Comic book fillers by Harvey Kurtzman

Hey Look! is a series of one-page comic book fillers by American cartoonist Harvey Kurtzman, produced between 1946 and 1949 for Timely Comics.

==Overview==
Hey Look! is one of the few projects on which Kurtzman handled all of the writing and art chores. The series starred an unnamed "big guy" and "little guy".

While the pages showed the budding talent of the young Kurtzman, the genius he would display later was not evident in the early strips. According to Kurtzman, "the first was horrible alongside the last".

==Publication history==
Harvey Kurtzman had been making crossword puzzles for publisher Martin Goodman in the 1940s. A distant relative of Goodman's, Stan Lee, worked as an editor for Goodman's Timely Comics (a precursor to Marvel Comics). He offered Kurtzman work doing one-page fillers. Lee gave the strip its title. Kurtzman produced 150 of the strips between 1946 and 1949.

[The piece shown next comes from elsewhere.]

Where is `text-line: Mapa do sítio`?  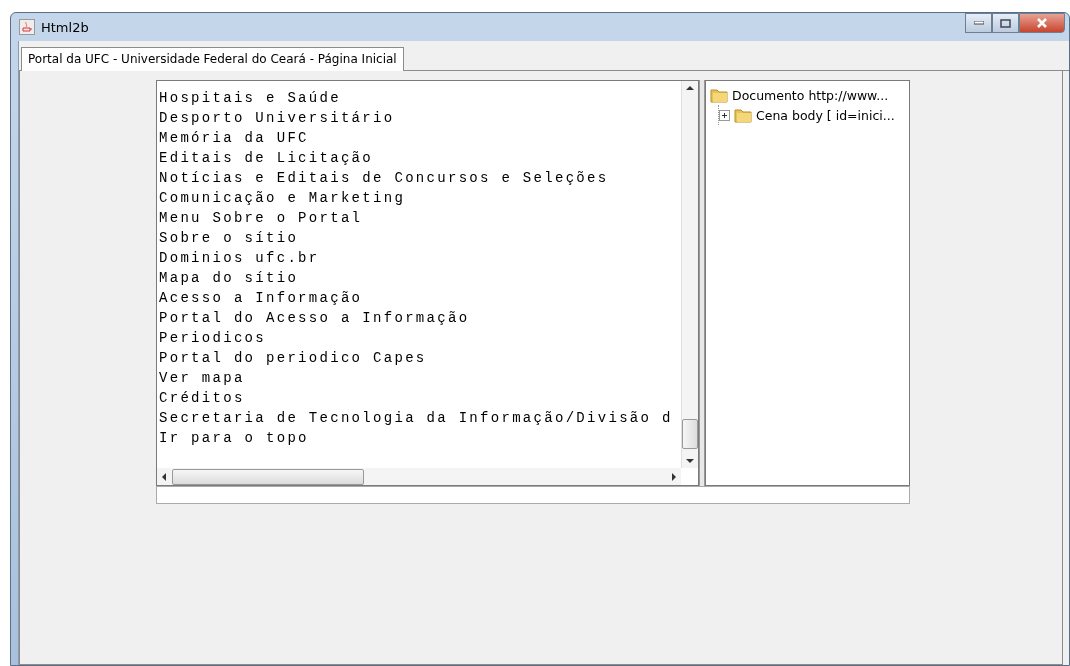
text-line: Mapa do sítio is located at coordinates (229, 278).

In 1991, underground cartoonist Denis Kitchen's Kitchen Sink Press published a volume reprinting the complete Hey Look! series (ISBN 087816152X).

==Reception and legacy==
The Comics Journal listed Hey Look! at #63 on their list of The Top 100 (English Language) Comics of the 20th Century. Critic Eric Reynolds in his appreciation of Hey Look! wrote "the Hey Look! strips are amongst the purest expression of cartooning ever put to paper". Animator Vincent Waller made an adaptation of Hey Look! for Oh Yeah! Cartoons in 1998.